C. A Casio G-Shock wrist watch, a laptop, a 4 gigabyte Samsung Galaxy Tab, a Nokia cell phone, a Philips Hair Clipper, a pair of CAT
shoes, a pair of Adidas Sports shoes, a brown military bag, ten imported bracelets, an 8 gigabyte USB, a Sony Headphone, a set of
speakers and a Lenovo PC monitor, the property of Enrique Pineda.
- They then broke the main gate lock and drove off with the vehicle and other stolen property. The accused subsequently affixed a false
registration number plate to the vehicle and hid the vehicle at a cocoa plantation at Singaling village at Busu River for later use.
- The State alleges that when the accused stole from Enrique Pineda and Whallen Garcia with actual violence all the items listed above
the property of Papindo Trading Company Limited, Enrique Pineda and Whallen Garcia, and at this time was armed with a homemade gun
and a factory made pistol, was in the company with other persons and used personal violence on Enrique Pineda (CL).
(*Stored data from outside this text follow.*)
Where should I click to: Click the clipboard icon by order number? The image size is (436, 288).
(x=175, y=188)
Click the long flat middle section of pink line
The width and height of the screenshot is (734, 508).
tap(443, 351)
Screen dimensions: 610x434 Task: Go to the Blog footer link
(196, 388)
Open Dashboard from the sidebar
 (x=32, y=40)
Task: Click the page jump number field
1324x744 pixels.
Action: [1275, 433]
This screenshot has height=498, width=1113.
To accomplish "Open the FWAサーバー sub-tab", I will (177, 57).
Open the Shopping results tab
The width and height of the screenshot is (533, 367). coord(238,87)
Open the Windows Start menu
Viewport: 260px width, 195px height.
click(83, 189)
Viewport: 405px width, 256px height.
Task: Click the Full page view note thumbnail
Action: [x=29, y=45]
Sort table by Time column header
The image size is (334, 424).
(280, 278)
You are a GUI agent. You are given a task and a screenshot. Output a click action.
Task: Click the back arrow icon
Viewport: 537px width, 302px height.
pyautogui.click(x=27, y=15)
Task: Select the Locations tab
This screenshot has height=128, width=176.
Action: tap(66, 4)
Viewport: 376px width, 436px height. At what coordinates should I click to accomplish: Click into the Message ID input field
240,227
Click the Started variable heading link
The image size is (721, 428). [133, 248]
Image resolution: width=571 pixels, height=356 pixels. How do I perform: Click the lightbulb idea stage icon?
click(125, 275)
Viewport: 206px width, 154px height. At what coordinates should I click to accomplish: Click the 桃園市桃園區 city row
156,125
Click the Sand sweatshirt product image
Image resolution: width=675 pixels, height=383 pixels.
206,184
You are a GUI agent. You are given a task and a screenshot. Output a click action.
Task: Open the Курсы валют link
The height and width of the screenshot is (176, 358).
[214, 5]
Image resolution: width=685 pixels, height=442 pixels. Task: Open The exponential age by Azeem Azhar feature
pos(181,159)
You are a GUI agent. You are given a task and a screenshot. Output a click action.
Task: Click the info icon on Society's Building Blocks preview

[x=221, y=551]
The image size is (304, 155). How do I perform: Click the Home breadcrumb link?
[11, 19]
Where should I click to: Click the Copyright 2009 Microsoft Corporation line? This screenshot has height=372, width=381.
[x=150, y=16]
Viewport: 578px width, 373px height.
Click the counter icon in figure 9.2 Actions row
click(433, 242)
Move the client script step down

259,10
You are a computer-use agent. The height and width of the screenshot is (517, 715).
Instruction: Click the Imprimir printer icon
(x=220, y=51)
He contravened
section 386(1) (2) (a) (b) (c) of the Criminal Code Act.
- The State invokes section 7(1) (a) of the Criminal Code Act.
ANTECEDENT
- The Antecedent Report provided to the Court by the State on paragraph 9 states that he has no prior convictions.
ALLOCATUS
- When I administered allocatus to the offender i.e. allowing him the opportunity to say what matters he would like the court to take
into account when contemplating what kind of punishment to give him; the following is a paraphrased summary of his response:
“I say sorry for breaching the constitution of this country and sorry to the victim, say sorry to the victim of the crime who suffered
as a result. I am a student doing a trade course when I was caught up in the trouble. I ask for leniency and mercy of the court to
have mercy on me. I promise to this court that I will not commit this trouble again in future. My father disserted my mother and
two siblings, an elder and younger brother and we stay together. That’s all”.
OTHER MATTERS OF FACT
- The prisoner pleaded guilty and so I will give him the benefit of the doubt on mitigating matters raised in the committal depositions,
the allocatus in submission that are not contested by the prosecution (Saperus Yalibakut v. The State (2008) SC890).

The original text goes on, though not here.